Last month I posted a film blog about La La Land, the old-style musical which collected five Baftas in the awards ceremony at the Albert Hall on Sunday evening, including being voted best film and acknowledging Emma Stone as best actress in a leading role, in part no doubt for her performance in the movie’s signature scene, a night-time dance with Ryan Gosling in a setting high above a fairytale-like Los Angeles, during which she is wearing a vivid yellow dress.
But it’s not only in cinemas that yellow has been making a splash. Sales of yellow dresses apparently soared after women saw the film. According to the fashion website Edited, there was a 44% hike in such purchases in the week following the UK release of the movie on January 13. Furthermore, yellow was the most popular colour worn by A-list celebs at last month’s Golden Globes awards. And why not? What colour could more epitomise sun and summer? And/or optimism and happiness?
There’s a verse in a David Gilmour song, The Girl in the Yellow Dress, which is quite evocative and in context here:
She dances like a flame
Words unheard
Eyes closed and yellow dress
Whirls and swirls
Granted the image below is not of a dress – rather it’s a trouser suit – and nor is the one on the home page, where the sartorial ensemble comes set off with quite a bit of black. (Incidentally, both photos were taken by my niece, Lauren Green…I know, but one can’t change a surname by deed poll just to fit in with the theme of a blog.) However, with regard to Gilmour’s lyric, I think it is marvellously suggestive of femininity, and while I am not suggesting any overarching stereotype in this instance, yellow is a colour that is probably more associated with women than with men. Well, unless maybe that man is George Osborne in one of his frequent sightings in a hi-vis jacket while he was highly visiting some potentially dangerous work site in the days before Brexit, i.e. when he had a job.

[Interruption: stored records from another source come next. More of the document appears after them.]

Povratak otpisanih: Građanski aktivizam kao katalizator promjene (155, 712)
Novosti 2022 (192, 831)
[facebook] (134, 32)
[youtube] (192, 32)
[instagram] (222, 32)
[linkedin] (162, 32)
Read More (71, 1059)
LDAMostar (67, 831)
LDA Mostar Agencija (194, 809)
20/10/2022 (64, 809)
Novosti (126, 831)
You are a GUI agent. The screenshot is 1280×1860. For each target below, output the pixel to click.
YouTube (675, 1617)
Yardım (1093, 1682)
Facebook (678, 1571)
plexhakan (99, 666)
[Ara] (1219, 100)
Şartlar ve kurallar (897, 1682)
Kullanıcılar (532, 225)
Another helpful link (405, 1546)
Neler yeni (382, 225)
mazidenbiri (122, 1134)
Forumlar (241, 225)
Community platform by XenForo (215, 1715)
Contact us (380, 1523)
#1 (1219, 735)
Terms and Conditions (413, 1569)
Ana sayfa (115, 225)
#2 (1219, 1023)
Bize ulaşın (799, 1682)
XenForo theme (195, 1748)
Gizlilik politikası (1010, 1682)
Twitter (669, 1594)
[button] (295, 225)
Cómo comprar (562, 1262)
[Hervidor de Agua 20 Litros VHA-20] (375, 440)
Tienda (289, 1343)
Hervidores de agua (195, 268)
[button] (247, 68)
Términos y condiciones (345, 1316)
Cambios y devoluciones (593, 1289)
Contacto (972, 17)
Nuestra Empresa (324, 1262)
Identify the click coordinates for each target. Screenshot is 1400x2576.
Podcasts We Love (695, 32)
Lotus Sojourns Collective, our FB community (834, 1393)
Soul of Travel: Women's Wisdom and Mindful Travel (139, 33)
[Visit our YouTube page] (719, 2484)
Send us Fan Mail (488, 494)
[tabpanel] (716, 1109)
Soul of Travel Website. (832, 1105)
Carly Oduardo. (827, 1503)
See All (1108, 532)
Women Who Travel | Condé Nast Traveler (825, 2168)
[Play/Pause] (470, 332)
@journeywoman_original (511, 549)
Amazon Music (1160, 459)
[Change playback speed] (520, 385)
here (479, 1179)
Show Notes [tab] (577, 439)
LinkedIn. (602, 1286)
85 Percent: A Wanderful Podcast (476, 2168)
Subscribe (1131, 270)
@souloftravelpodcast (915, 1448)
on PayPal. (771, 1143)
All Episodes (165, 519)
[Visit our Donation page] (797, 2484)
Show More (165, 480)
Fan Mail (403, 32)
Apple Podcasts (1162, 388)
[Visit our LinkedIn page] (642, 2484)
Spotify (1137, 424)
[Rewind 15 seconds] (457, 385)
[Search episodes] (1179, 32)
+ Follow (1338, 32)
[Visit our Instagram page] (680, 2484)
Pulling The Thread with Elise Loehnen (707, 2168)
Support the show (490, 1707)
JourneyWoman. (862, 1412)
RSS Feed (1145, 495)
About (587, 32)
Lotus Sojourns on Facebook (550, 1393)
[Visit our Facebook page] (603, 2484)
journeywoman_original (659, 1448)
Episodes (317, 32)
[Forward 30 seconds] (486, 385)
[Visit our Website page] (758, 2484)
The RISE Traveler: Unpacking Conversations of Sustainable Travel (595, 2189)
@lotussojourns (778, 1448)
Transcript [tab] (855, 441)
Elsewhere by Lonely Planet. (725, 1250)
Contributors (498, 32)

Yellow will very much be to the fore in a new Channel 4 series, Locked Up, a Spanish-import television programme about life in a women’s prison which begins in April. Yellow is the colour of the uniforms of the inmates, who from the publicity photos actually look more like models. Well, of course, they do – they’re actresses. Talking of which, there’ll be plenty of those on show in ten days time, because the Oscars are looming. I guess that might mean a few more thespian political remarks aimed at the American president (BTW, as an adjective, trumpery means ‘showy but worthless’) but that’s just the way it goes.
Of course, The Donald seems to be more of an outraged orange kind of guy than a mellow yellow but, be that as it (Theresa) may, spring is almost upon us. Anyone for daffodils?